20.電話越し ページ22
誠凛の人達と別れた後、駅に向かって歩いていると私のポケットの中にある携帯が振動した。
ふと、腕時計を見ると時刻は夜の9時前を指していた。
この時間に電話ってことは…
急いで携帯を取り出すと、ディスプレイには高尾和成と表示されていた。
「はい、もしもし!」
『お、A?わり、ちょっと遅くなっちまった』
「全然大丈夫です!今日は何してたんですか?」
私がそう聞くと、和成先輩は楽しそうに今日行った所や体験した事をたくさん話してくれた。
和成先輩は、出発前に言ってくれたようにちゃんとこうして毎日欠かさず私に電話を掛けてくれる。
自分で言っといてなんだけど、最初は折角修学旅行に来てまで私にこうして時間を割いてくれることが申し訳なくて電話を断ろうとした。
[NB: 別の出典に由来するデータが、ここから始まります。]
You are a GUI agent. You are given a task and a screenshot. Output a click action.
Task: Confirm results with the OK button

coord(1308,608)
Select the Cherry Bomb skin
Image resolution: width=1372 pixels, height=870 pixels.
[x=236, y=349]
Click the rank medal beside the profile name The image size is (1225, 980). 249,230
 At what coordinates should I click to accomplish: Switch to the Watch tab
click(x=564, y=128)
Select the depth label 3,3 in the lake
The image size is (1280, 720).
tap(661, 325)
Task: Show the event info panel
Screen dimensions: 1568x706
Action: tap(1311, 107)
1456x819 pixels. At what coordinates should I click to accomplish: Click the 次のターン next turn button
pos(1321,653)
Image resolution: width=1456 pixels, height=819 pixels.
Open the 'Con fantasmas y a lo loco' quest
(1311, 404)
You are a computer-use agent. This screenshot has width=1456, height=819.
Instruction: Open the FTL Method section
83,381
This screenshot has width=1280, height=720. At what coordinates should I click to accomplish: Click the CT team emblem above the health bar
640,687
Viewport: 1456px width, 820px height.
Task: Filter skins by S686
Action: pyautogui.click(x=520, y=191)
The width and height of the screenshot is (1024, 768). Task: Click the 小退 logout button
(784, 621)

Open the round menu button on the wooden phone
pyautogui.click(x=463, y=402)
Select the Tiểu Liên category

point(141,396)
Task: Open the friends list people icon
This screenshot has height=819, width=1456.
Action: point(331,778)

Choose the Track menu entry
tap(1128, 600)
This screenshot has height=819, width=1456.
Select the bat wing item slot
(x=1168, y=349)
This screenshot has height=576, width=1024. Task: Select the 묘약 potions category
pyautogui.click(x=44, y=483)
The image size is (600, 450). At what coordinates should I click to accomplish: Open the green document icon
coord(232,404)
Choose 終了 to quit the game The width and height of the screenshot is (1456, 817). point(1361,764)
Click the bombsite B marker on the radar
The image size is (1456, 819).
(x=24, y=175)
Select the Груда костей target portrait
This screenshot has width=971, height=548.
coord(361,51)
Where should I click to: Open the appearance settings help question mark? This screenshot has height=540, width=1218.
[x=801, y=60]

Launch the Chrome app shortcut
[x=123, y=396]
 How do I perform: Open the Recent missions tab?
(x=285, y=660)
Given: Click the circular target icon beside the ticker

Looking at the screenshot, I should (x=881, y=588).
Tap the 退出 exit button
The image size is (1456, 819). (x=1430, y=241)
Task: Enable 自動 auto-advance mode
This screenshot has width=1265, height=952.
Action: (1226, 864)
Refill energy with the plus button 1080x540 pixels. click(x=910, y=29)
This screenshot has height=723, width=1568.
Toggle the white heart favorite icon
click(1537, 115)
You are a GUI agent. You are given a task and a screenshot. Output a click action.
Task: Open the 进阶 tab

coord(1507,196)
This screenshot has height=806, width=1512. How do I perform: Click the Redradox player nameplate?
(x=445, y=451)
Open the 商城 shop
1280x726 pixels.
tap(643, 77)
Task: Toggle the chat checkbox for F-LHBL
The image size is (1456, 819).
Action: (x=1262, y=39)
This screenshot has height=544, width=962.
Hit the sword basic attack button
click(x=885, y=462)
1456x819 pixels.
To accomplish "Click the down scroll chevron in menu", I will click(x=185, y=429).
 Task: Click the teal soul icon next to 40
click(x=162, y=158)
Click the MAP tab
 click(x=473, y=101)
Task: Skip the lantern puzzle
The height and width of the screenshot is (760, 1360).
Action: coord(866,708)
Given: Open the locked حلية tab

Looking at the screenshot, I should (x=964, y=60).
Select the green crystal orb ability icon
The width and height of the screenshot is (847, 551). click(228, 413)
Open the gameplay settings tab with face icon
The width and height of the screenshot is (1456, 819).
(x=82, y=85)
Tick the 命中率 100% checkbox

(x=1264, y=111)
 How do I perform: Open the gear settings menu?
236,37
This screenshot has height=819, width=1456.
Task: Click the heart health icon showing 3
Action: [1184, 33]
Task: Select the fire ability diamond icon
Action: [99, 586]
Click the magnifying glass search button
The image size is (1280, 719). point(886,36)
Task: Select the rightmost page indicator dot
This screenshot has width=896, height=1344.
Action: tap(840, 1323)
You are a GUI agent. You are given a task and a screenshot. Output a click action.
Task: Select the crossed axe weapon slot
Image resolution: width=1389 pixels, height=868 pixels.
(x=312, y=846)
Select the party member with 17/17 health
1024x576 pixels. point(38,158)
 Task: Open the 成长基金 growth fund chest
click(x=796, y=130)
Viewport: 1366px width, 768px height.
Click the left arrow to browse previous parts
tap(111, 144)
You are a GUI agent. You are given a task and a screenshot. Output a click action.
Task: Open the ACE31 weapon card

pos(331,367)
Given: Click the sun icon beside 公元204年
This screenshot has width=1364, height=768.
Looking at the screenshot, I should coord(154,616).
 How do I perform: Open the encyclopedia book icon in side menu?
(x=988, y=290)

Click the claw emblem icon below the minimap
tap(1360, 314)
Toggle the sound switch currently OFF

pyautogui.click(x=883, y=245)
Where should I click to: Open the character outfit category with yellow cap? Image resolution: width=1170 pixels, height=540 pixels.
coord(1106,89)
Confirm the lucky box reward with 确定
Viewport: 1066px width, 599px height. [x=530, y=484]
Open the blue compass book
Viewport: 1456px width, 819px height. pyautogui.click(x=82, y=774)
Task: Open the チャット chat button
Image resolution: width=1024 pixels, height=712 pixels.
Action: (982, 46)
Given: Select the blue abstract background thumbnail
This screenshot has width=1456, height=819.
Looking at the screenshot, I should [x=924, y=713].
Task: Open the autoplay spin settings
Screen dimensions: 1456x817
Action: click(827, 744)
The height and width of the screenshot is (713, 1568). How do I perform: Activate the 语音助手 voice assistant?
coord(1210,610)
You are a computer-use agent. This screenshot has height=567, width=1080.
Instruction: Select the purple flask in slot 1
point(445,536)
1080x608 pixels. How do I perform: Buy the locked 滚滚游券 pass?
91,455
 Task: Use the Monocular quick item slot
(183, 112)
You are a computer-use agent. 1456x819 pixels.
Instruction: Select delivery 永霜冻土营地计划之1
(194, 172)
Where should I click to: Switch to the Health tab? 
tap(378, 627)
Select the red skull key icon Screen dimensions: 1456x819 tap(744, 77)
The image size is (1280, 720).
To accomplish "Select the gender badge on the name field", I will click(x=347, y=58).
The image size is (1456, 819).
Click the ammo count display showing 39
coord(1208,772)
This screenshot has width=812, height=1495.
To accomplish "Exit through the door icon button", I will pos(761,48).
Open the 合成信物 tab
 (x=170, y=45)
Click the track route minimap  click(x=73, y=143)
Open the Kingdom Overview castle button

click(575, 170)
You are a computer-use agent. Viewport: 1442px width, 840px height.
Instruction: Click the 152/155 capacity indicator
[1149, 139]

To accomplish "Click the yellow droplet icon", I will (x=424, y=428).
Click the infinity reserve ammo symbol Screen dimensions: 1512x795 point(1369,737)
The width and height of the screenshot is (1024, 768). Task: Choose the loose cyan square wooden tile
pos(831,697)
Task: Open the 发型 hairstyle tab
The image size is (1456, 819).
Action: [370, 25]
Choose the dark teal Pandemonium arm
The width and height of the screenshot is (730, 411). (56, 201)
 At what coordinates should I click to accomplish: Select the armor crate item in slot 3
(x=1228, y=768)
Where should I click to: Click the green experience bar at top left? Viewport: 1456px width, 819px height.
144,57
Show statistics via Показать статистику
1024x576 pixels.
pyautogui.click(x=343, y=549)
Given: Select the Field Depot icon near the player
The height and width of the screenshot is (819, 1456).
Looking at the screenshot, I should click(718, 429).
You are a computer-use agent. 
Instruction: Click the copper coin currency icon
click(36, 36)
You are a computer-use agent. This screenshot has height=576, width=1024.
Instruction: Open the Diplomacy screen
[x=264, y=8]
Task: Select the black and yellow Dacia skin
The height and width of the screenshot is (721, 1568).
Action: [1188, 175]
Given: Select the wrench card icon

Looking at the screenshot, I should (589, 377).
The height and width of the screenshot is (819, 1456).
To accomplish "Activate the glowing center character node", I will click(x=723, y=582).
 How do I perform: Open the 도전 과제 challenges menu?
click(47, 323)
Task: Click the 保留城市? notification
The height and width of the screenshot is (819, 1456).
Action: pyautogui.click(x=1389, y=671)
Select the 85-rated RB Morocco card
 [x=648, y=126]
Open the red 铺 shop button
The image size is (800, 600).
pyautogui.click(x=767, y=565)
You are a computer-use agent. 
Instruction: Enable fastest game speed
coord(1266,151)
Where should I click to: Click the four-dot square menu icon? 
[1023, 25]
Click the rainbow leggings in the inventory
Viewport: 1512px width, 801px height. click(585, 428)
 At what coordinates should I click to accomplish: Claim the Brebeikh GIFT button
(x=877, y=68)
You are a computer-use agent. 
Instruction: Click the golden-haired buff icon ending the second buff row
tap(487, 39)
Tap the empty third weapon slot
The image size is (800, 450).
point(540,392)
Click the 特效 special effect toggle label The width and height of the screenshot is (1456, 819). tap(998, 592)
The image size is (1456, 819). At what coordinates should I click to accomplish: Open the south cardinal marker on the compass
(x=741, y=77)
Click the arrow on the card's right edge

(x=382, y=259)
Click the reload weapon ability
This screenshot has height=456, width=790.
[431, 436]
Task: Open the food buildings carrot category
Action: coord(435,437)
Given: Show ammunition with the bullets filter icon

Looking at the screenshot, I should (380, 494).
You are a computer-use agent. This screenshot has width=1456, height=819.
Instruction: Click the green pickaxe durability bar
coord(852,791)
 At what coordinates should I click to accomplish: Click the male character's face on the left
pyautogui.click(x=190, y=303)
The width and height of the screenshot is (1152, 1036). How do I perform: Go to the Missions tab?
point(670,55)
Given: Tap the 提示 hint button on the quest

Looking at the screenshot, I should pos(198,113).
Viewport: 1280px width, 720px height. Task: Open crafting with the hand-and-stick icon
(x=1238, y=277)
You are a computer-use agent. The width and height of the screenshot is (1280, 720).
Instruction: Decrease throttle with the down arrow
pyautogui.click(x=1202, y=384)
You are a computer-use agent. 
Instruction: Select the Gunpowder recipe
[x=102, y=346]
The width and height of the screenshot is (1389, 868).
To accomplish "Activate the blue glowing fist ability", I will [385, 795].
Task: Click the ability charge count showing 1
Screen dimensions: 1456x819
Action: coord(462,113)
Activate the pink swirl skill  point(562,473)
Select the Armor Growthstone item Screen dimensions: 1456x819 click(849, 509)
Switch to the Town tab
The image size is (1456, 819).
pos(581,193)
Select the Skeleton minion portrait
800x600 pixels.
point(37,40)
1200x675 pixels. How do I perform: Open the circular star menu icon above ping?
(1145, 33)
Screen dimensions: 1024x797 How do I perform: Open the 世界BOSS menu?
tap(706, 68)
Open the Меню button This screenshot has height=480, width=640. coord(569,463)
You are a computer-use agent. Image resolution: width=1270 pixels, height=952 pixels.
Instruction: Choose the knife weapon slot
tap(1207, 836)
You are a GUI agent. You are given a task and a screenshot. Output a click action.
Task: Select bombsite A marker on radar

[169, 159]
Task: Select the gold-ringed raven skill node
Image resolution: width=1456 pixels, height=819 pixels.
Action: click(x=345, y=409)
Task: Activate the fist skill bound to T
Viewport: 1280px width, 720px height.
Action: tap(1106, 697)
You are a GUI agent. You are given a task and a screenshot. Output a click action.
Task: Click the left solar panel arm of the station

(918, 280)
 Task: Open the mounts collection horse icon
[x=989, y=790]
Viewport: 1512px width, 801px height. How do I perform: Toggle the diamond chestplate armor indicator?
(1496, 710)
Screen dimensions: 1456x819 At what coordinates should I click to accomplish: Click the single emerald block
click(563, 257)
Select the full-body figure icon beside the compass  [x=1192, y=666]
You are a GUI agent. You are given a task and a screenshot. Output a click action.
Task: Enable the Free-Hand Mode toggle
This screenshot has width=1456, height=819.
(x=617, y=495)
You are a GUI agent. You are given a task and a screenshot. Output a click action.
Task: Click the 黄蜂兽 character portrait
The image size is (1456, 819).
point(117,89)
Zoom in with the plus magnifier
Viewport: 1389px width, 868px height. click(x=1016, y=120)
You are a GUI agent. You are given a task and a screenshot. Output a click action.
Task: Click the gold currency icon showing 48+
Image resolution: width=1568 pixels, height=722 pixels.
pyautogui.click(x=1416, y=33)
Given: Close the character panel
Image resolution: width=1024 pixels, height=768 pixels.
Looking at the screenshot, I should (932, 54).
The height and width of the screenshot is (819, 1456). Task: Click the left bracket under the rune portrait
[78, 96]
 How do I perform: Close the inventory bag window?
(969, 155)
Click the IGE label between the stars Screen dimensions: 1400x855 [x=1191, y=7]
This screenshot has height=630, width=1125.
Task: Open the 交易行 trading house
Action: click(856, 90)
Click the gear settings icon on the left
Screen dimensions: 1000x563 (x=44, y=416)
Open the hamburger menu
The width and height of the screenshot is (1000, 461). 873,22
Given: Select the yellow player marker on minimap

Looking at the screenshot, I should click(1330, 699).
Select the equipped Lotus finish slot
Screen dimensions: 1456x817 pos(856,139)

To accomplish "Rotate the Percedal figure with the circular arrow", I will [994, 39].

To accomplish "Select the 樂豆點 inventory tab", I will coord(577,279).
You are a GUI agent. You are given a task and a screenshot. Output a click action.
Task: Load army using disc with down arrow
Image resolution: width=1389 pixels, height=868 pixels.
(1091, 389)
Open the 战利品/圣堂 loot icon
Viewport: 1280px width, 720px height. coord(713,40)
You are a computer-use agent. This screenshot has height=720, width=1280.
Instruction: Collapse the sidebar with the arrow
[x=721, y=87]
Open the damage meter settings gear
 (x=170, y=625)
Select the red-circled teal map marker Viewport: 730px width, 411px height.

でも、和成先輩は、会えない分声だけでも聞きたいと言ってくれた。こういう所で、ちゃんと私は大事にして貰えているんだなと実感した。
「…そうなんですね!すっごく楽しそうです!」
『そうなんだよ!いつかAとも来たいなって思ったよ』
「ぜひ!!」
食い気味に答えた私に和成先輩はははっと笑った。
『そういや、A今外にいんの?』
「あ、そうなんです。今帰る途中で」
『こんな時間に1人って危ないだろ。何してたんだよ』
和成先輩の心配そうな声に今日、実は誠凛の人と会った事、和成先輩の事をとても褒めていた事を伝えようとした時だった。
「Aちゃん!」
「伊月先輩!」
『……っ!』
後ろから名前を呼ばれて振り返ると、息を切らした伊月先輩が立っていた。
「これ、忘れ物だよ」
そう言って差し出されたのは、私のハンカチだった。
「あ、わざわざすみません!気付きませんでした」
私がそう言うと、伊月先輩は笑っていいんだと言った。
「それより…電話中だったよね。ごめん、声掛けてから気付いて…」
先輩のその言葉で、はっと気付く。
「か、和成先輩っ!」
『なんで…伊月さんとAが一緒にいんだよ…』
怒ってる…。電話越しでも分かるほど、和成先輩の声が低くなっている。
「違うんです!2人きりじゃなく……」
そこまで言いかけた時、ツーツーという音がして通話が切れた。
なんでこんな時に…
「電池切れ…」
「和成って…まさか高尾?」
私はただ何も言えずに、そこで止まっていた。
今私の頭の中は、勘違いだけど和成先輩を怒らせて、悲しませてしまったことでいっぱいだった。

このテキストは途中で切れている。